*Work required*
Using the listing below, copy exactly the lines from the one containing "The width and" to the one containing "This screenshot has", both lines included, and no others.

*Data for this task*
------------------------

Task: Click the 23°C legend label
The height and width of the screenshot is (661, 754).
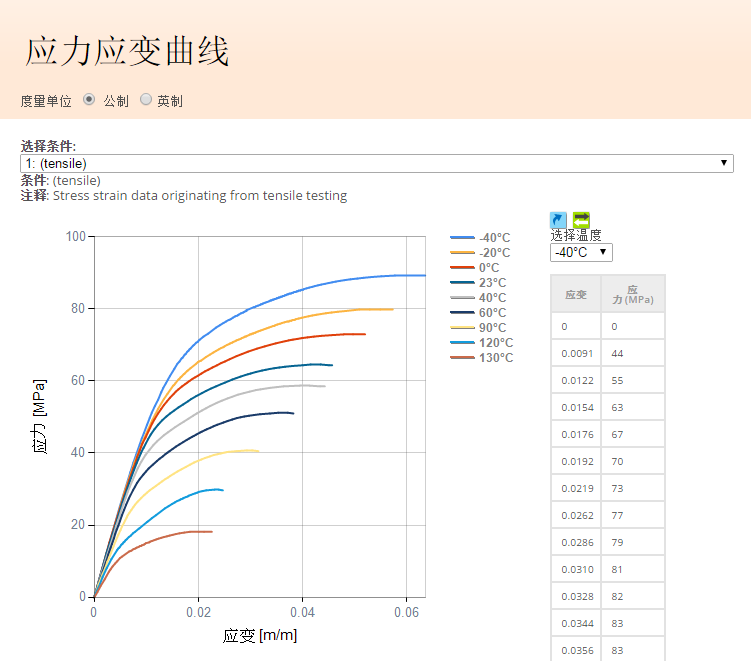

------------------------

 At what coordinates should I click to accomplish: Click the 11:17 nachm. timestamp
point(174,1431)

------------------------

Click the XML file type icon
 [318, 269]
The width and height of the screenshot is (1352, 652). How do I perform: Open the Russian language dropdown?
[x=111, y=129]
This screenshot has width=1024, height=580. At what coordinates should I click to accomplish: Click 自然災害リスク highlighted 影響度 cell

------------------------

*Task response*
The width and height of the screenshot is (1352, 652). How do I perform: Open the Russian language dropdown?
[x=111, y=129]
This screenshot has width=1024, height=580. At what coordinates should I click to accomplish: Click 自然災害リスク highlighted 影響度 cell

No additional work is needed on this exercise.